Optionally, as an embodiment, the processor 610 is further configured to adjust the first compensation table to obtain a second compensation table according to the adjustment coefficient;
the first compensation table and the second compensation table are up-sampled to obtain a third compensation table and a fourth compensation table which have the same size as the first RAW image;
multiplying the color value of each pixel point in the first RAW image by the compensation value of the corresponding position in the third compensation table to obtain a middle RAW image; and multiplying the color value of each pixel point corresponding to the R channel in the intermediate RAW image by the compensation value of the corresponding position in the fourth compensation table, and multiplying the color value of each pixel point corresponding to the B channel in the intermediate RAW image by the compensation value of the corresponding position in the fourth compensation table to obtain a fourth RAW image after lens shading correction.

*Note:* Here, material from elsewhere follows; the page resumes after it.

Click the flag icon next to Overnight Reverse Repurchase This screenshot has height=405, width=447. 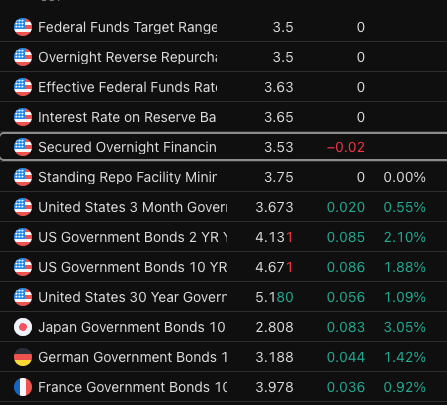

It is to be understood that, in the embodiment of the present application, the input Unit 604 may include a Graphics Processing Unit (GPU) 6041 and a microphone 6042, and the Graphics Processing Unit 6041 processes image data of a still picture or a video obtained by an image capturing apparatus (such as a camera) in a video capturing mode or an image capturing mode. The display unit 606 may include a display panel 6061, and the display panel 6061 may be configured in the form of a liquid crystal display, an organic light emitting diode, or the like. The user input unit 607 includes a touch panel 6071 and other input devices 6072. A touch panel 6071, also referred to as a touch screen. The touch panel 6071 may include two parts of a touch detection device and a touch controller. Other input devices 6072 may include, but are not limited to, a physical keyboard, function keys (e.g., volume control keys, switch keys, etc.), a trackball, a mouse, and a joystick, which are not described in detail herein. The memory 609 may be used to store software programs as well as various data including, but not limited to, application programs and an operating system. The processor 610 may integrate an application processor, which primarily handles operating systems, user interfaces, applications, etc., and a modem processor, which primarily handles wireless communications. It will be appreciated that the modem processor described above may not be integrated into the processor 610.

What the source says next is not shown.